Le Juge des libertés et de la détention (JLD) a été crée par la Loi du 15/06/2000.

On a voulu, ainsi, donner un double regard judiciaire préalablement à tout placement en détention.

Ainsi, désormais,  le Juge d’instruction n’a plus que la faculté de solliciter du JLD la mise en détention provisoire du mis en examen la décision revenant à ce dernier.

Toutefois, on s’aperçoit, dans la pratique, que seul le Juge d’instruction connaît parfaitement le dossier pour ce faire.

Le JLD a, au surplus, très peu de temps pour apprécier le dossier d’instruction souvent très volumineux pour prendre sa décision.

En outre, compte tenu de la tâche immense de celui-ci, le justiciable et ses auxiliaires, passent leur temps à l’attendre pour le rendu d’une Décision dont on peut imaginer, bien souvent, déjà la teneur dès lors que la demande de détention provisoire est préalablement formulée par le Juge d’instruction.
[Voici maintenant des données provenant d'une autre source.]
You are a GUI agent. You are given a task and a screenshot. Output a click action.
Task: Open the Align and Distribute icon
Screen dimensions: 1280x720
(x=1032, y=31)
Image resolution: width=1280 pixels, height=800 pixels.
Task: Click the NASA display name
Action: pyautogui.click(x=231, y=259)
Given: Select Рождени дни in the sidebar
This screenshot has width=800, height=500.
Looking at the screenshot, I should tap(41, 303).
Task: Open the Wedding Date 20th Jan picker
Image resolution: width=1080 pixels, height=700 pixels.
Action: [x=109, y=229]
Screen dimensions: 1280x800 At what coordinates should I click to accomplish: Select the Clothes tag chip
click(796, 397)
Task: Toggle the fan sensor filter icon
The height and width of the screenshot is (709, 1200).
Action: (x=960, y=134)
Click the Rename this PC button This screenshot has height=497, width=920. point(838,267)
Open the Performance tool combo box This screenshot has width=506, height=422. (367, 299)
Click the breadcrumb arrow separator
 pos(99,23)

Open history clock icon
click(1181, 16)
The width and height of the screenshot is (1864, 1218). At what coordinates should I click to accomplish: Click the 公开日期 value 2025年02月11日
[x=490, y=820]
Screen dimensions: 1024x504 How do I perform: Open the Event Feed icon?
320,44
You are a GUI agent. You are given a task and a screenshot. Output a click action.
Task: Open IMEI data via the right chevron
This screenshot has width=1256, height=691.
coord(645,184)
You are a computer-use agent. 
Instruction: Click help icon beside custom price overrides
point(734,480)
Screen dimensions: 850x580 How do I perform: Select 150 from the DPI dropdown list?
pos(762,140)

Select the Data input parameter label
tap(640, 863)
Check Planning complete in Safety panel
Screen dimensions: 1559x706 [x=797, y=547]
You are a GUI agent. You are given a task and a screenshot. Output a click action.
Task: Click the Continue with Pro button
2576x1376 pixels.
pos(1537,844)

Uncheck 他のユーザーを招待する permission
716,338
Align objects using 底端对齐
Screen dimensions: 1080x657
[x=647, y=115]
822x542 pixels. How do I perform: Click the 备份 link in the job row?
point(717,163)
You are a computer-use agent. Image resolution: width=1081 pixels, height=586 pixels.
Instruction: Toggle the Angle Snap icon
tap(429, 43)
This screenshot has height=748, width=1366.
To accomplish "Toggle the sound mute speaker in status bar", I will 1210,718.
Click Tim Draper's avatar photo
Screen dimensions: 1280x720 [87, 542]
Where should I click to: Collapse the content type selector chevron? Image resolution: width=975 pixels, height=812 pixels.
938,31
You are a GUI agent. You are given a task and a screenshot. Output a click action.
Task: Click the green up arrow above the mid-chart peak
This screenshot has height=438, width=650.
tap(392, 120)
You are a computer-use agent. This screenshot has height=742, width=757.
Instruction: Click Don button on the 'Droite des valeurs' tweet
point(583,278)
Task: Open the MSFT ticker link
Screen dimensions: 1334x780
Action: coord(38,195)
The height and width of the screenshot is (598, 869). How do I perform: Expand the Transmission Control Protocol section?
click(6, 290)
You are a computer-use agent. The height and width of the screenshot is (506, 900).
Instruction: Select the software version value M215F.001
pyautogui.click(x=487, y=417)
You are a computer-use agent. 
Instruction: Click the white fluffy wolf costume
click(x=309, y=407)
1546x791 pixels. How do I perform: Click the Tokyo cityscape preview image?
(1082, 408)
Le débat devant le JLD est contradictoire : le mis en examen étant entendu et ensuite son conseil .Les débats ont lieu en présence du Ministère public. Le délibéré est prononcé peu de temps après la tenue de l’audience de manière à envoyer ou renvoyer le mis en examen en détention provisoire ou à le relâcher en le mettant sous contrôle judiciaire.

Le JLD a d’autres fonctions notamment depuis la Loi du 5/07/2011 dans le domaine des hospitalisations sans consentement : toutefois, dans ce domaine également, son rôle se limite bien souvent à entériner la décision des psychiatres  et professionnels de santé tenant à demander le maintien en hôpital psychiatrique ce d’autant que là encore, il dispose de peu de temps pour analyser le dossier.

Le JLD possède en outre certaines attributions en matière de protection de la liberté individuelle, auparavant confiées au Président du Tribunal de Grande Instance. Il est ainsi compétent pour autoriser certaines perquisitions ou certaines prolongations exceptionnelles de garde à vue. Il statue également sur le maintien des étrangers en situation irrégulière en zone d’attente au-delà d’un certain délai. Là encore on peut regretter le peu de temps dont il dispose pour examiner le dossier.

Les statistiques indiquent toutefois une diminution des détentions depuis la nomination du JLD.